RSS-Based Localization: Ensuring Consistency and Asymptotic Efficiency
Shenghua Hu, Guangyang Zeng, Wenchao Xue, Haitao Fang, Junfeng Wu, Biqiang Mu
TL;DR
This work addresses RSS-based source localization by establishing verifiable geometric conditions that guarantee asymptotic localizability and by proposing a two-step estimator that matches the maximum likelihood estimator's asymptotic efficiency with linear computational complexity. The first step yields a $\sqrt{n}$-consistent estimator via linear LS formulations under known and unknown noise variance, while the second step applies a single Gauss-Newton iteration to reach ML performance. The key contributions include (i) proving asymptotic localizability under sensor-geometry constraints, (ii) deriving a $\sqrt{n}$-consistent LS-based initializer, and (iii) showing that one GN update suffices to achieve ML-like efficiency with $\mathcal{O}(n)$ complexity. Simulations across 2-D and 3-D scenarios validate the theory, demonstrating that LS+GN attains the Cramér–Rao-like bound (RCRLB) and scales linearly with the number of measurements, making the method suitable for massive RSS datasets.
Abstract
We study the problem of signal source localization using received signal strength measurements. We begin by presenting verifiable geometric conditions for sensor deployment that ensure the model's asymptotic localizability. Then we establish the consistency and asymptotic efficiency of the maximum likelihood (ML) estimator.
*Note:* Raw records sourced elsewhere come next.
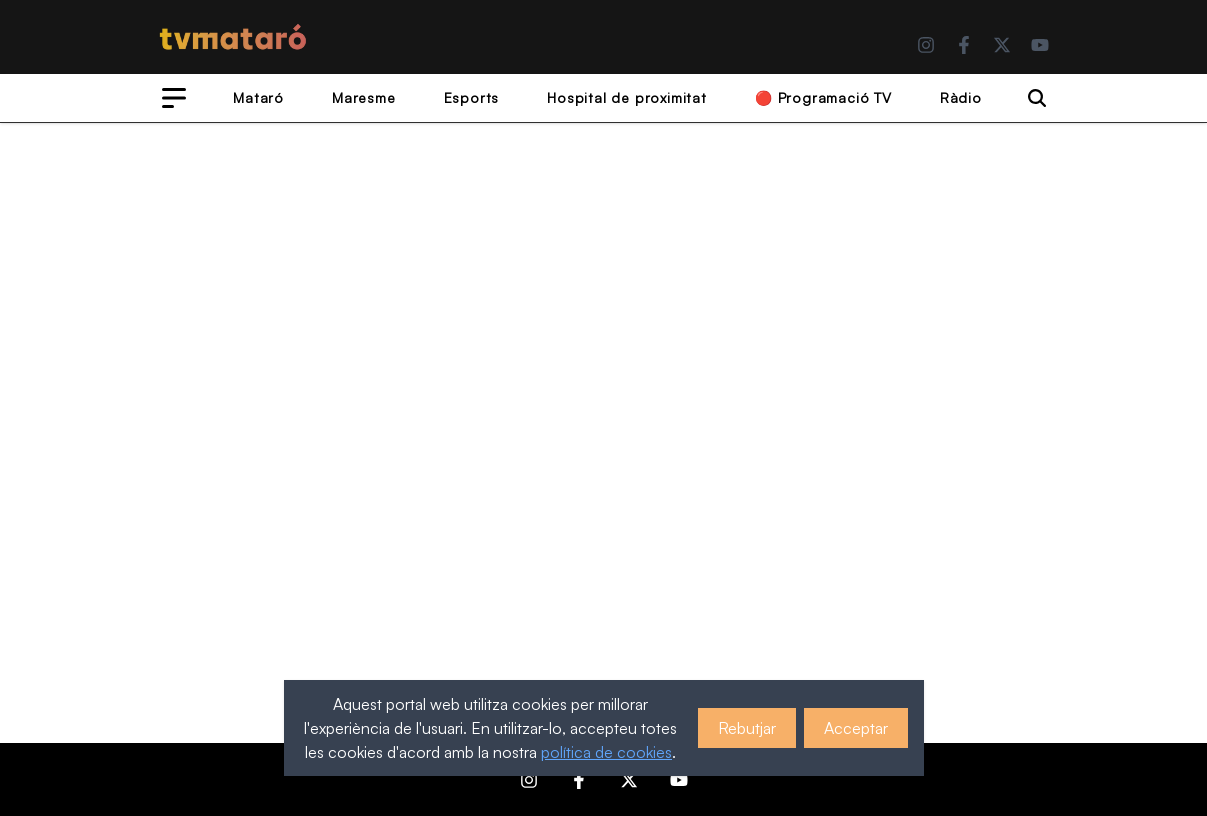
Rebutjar (747, 728)
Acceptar (856, 728)
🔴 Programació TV (823, 97)
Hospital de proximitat (627, 97)
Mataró (258, 97)
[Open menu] (174, 98)
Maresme (364, 97)
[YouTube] (1040, 45)
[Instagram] (926, 45)
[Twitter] (1002, 45)
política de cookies (606, 752)
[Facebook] (964, 45)
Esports (472, 97)
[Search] (1037, 98)
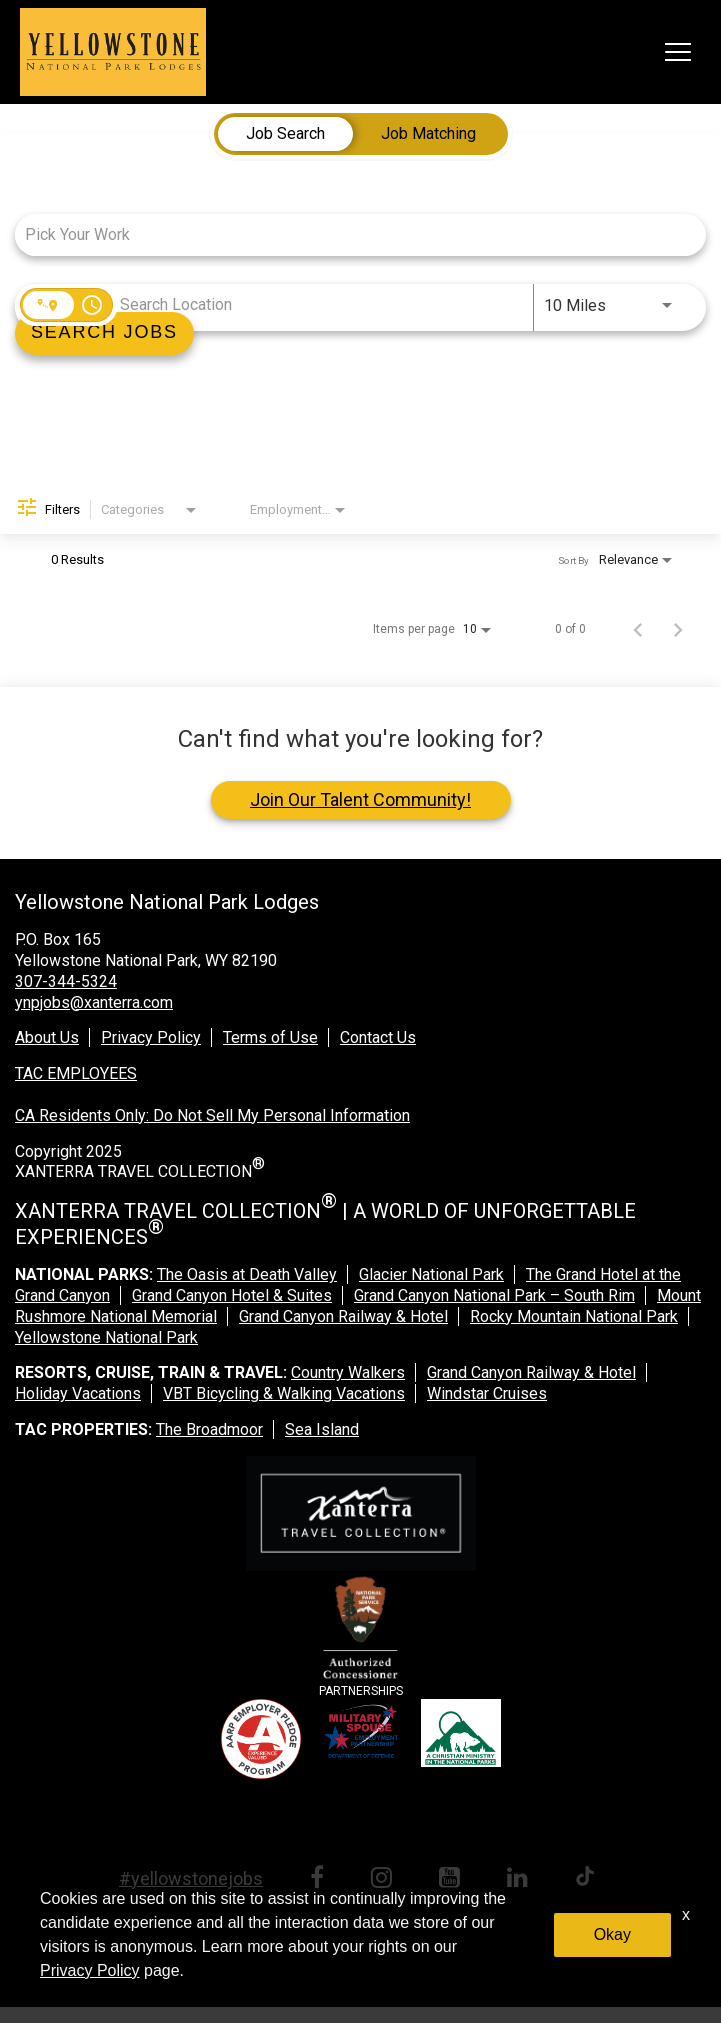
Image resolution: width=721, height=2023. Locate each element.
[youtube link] (453, 1880)
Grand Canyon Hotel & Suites (232, 1295)
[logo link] (113, 52)
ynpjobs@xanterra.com (94, 1002)
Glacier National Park (431, 1274)
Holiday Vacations (78, 1393)
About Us (47, 1037)
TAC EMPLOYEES (76, 1073)
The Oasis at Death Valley (247, 1274)
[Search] (104, 333)
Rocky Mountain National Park (574, 1316)
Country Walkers (348, 1372)
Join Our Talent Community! (360, 799)
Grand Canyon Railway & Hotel (343, 1316)
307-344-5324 (66, 981)
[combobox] (350, 234)
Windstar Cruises (487, 1393)
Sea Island (322, 1429)
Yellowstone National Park (106, 1337)
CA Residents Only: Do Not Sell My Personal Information (212, 1115)
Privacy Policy (151, 1037)
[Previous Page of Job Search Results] (638, 629)
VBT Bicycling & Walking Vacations (284, 1393)
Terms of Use (270, 1037)
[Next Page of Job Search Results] (678, 629)
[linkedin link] (521, 1880)
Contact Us (378, 1037)
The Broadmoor (209, 1429)
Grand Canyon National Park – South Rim (494, 1295)
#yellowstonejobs (191, 1878)
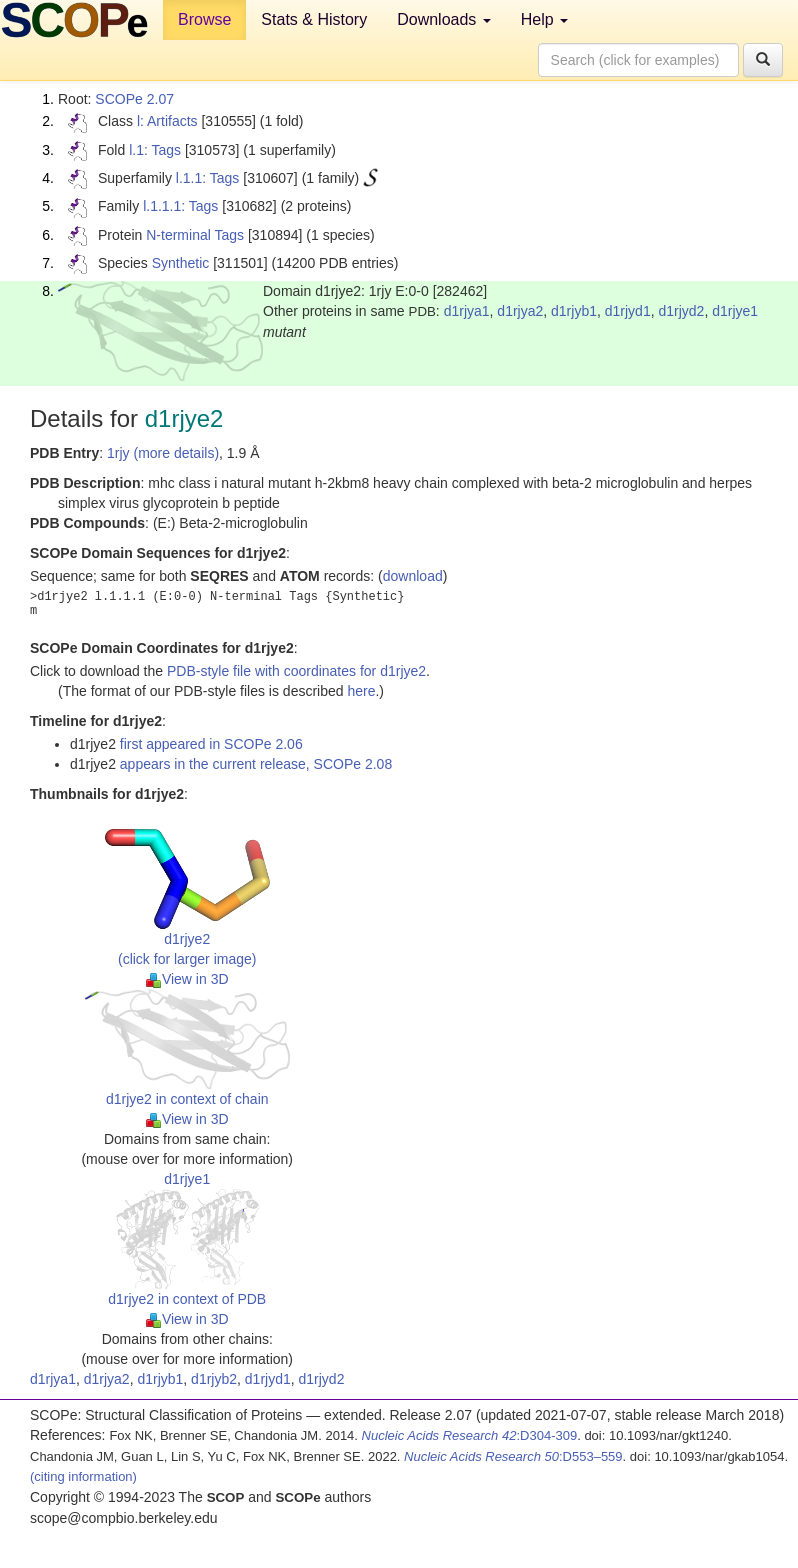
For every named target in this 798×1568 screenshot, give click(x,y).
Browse (204, 19)
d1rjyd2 (681, 311)
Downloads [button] (444, 19)
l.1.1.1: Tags (180, 206)
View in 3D (187, 979)
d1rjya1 (467, 311)
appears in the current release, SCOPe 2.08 (256, 764)
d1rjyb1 (574, 311)
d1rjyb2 (214, 1379)
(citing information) (83, 1476)
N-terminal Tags (195, 235)
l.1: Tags (155, 150)
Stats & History (314, 19)
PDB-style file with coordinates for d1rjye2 (296, 671)
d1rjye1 (735, 311)
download (413, 576)
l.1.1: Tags (208, 178)
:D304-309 (470, 1435)
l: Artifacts (167, 121)
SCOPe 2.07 (134, 99)
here (361, 691)
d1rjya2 (520, 311)
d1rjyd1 (628, 311)
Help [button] (544, 19)
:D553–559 (513, 1456)
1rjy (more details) (163, 453)
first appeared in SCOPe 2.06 (211, 744)
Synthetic (181, 263)
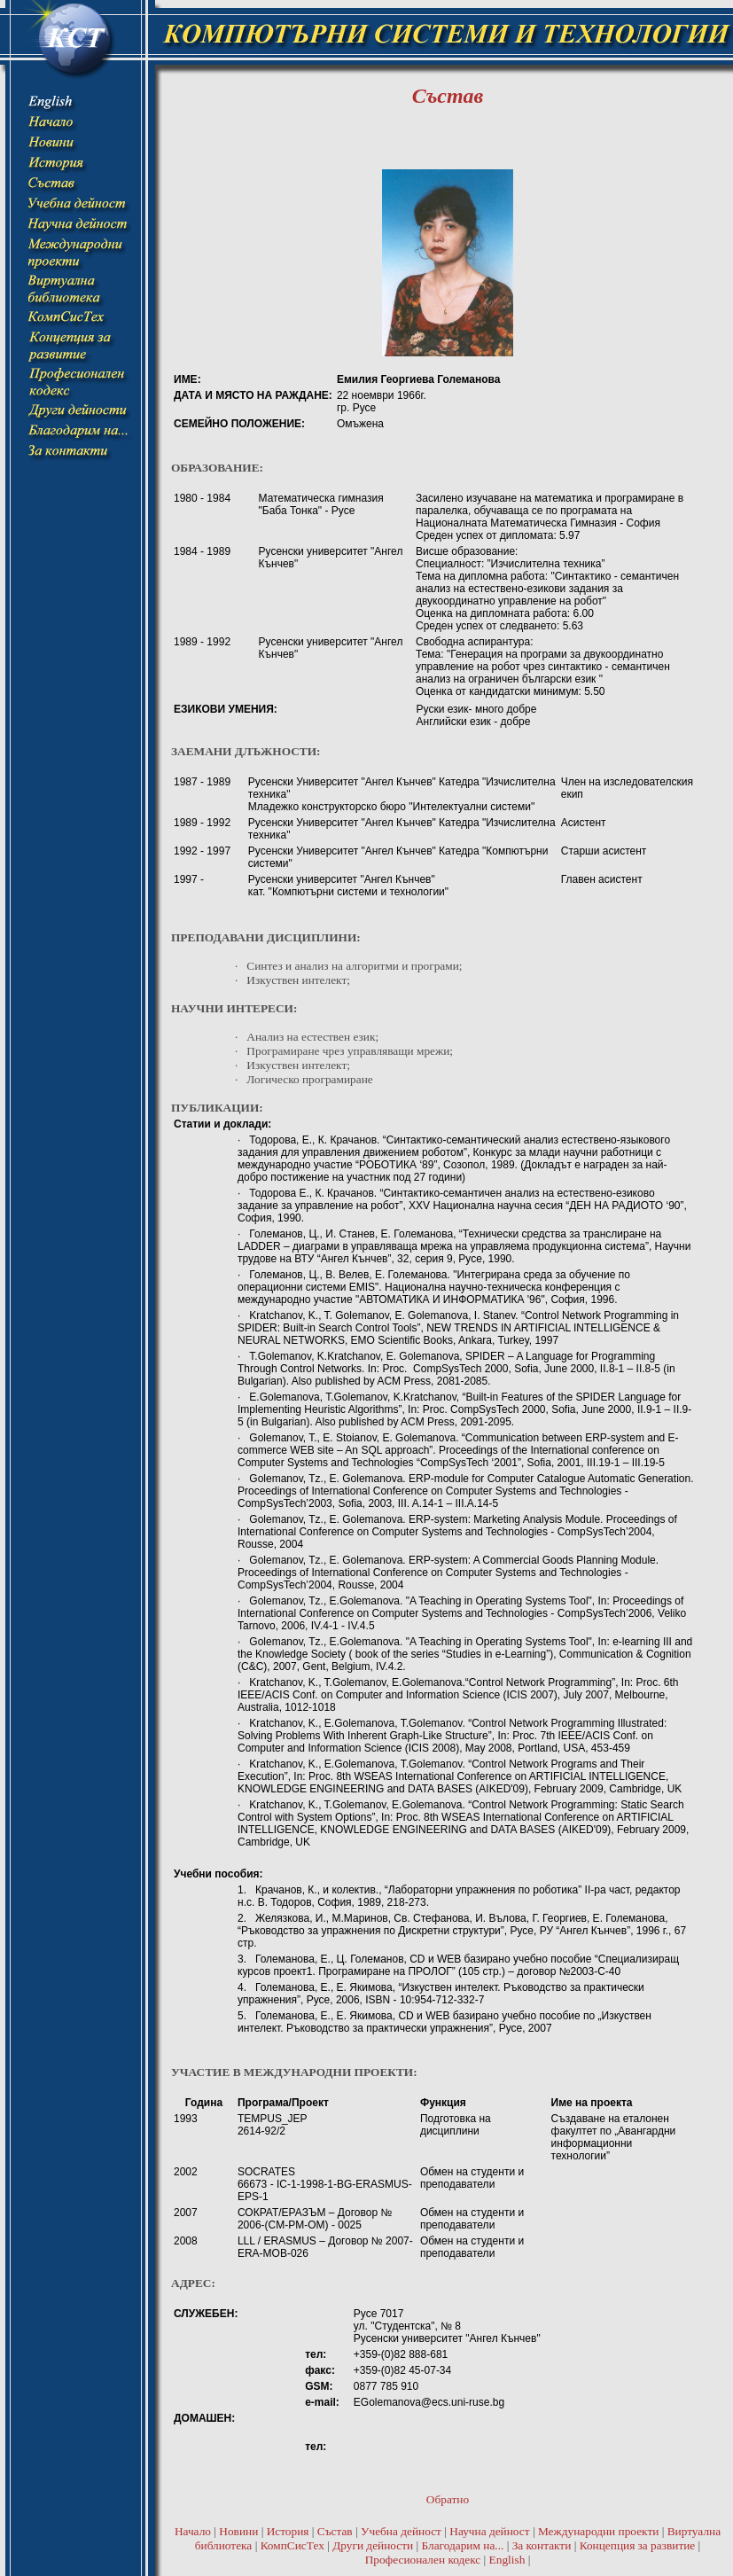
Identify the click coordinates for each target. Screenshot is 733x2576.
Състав (335, 2531)
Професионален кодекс (423, 2559)
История (288, 2531)
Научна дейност (489, 2531)
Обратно (447, 2499)
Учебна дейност (401, 2531)
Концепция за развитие (638, 2545)
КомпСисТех (292, 2545)
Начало (193, 2531)
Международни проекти (598, 2531)
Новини (238, 2531)
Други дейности (372, 2545)
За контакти (542, 2545)
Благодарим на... (463, 2545)
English (507, 2559)
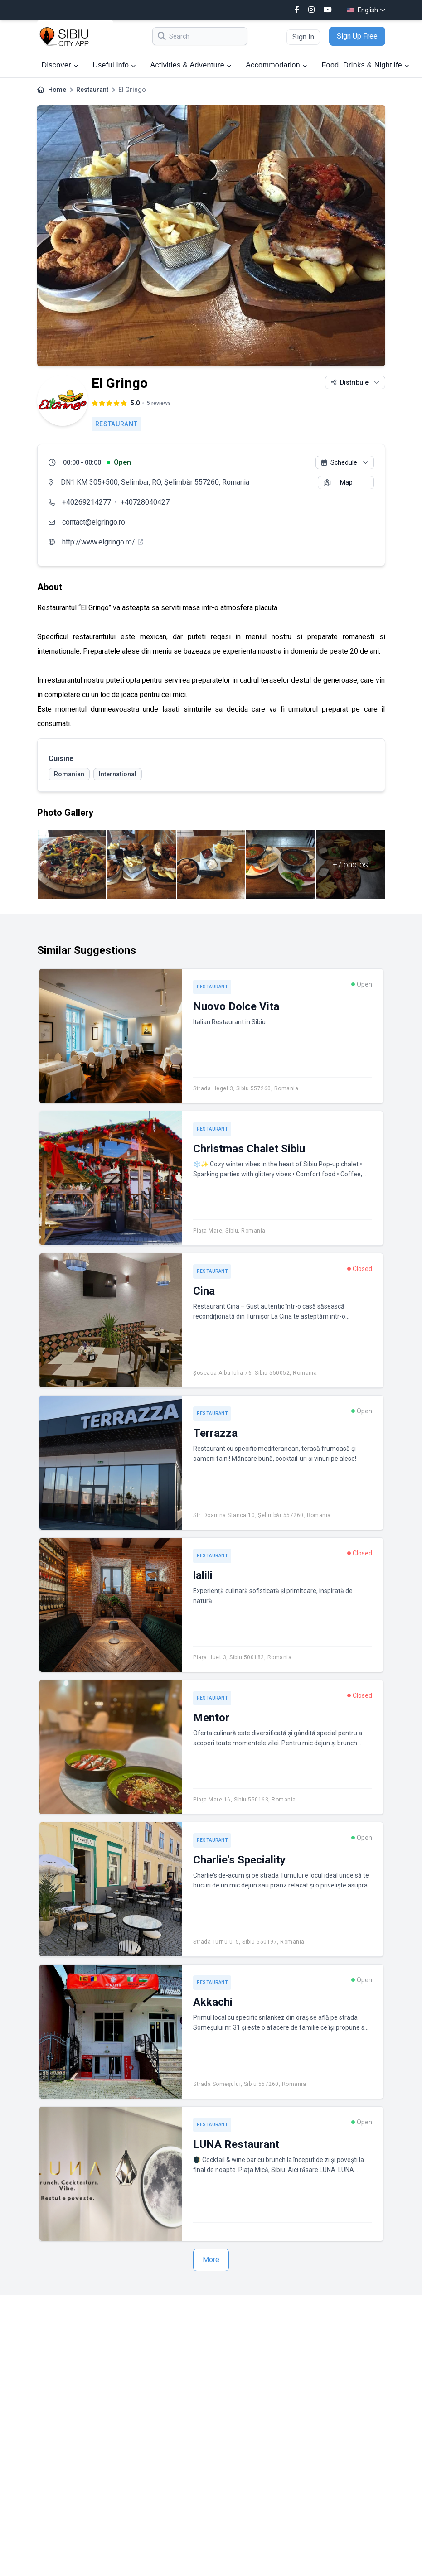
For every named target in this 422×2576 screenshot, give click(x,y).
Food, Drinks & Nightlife (365, 65)
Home (57, 89)
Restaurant (92, 89)
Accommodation (276, 65)
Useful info (114, 65)
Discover (60, 65)
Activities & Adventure (190, 65)
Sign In (303, 37)
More (211, 2259)
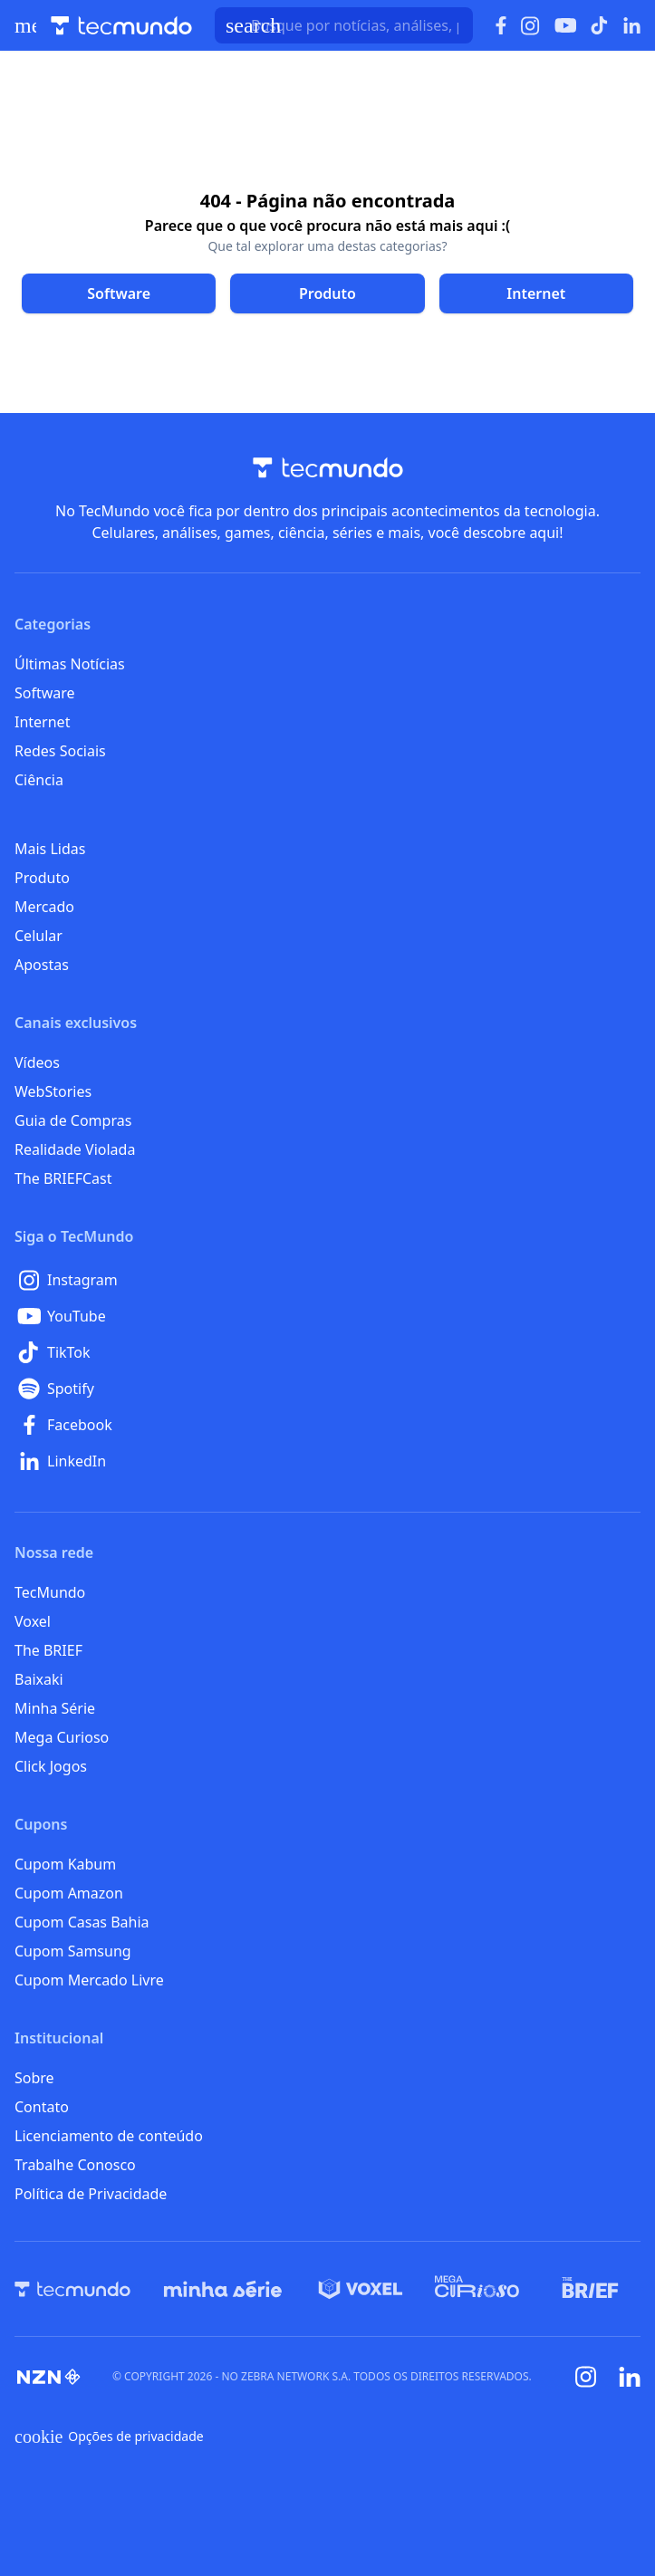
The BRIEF (48, 1650)
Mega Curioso (61, 1737)
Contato (41, 2107)
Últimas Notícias (69, 664)
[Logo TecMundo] (121, 25)
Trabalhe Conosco (75, 2165)
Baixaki (38, 1679)
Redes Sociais (60, 751)
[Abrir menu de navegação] (25, 25)
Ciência (38, 780)
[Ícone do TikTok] (600, 25)
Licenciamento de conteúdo (108, 2136)
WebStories (53, 1091)
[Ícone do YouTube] (565, 26)
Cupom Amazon (68, 1893)
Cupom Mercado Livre (89, 1980)
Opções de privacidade (109, 2436)
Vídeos (37, 1062)
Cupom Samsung (72, 1951)
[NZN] (48, 2377)
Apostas (41, 965)
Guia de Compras (72, 1120)
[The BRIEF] (590, 2289)
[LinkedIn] (327, 1461)
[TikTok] (327, 1352)
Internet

However, computing the ML estimator is challenging due to its reliance on solving a non-convex optimization problem. To overcome this, we propose a two-step estimator that retains the same asymptotic properties as the ML estimator while offering low computational complexity, linear in the number of measurements. The main challenge lies in obtaining a consistent estimator in the first step. To address this, we construct two linear least-squares estimation problems by applying algebraic transformations to the nonlinear measurement model, leading to closed-form solutions. In the second step, we perform a single Gauss-Newton iteration using the consistent estimator from the first step as the initialization, achieving the same asymptotic efficiency as the ML estimator. Finally, simulation results validate the theoretical property and practical effectiveness of the proposed two-step estimator.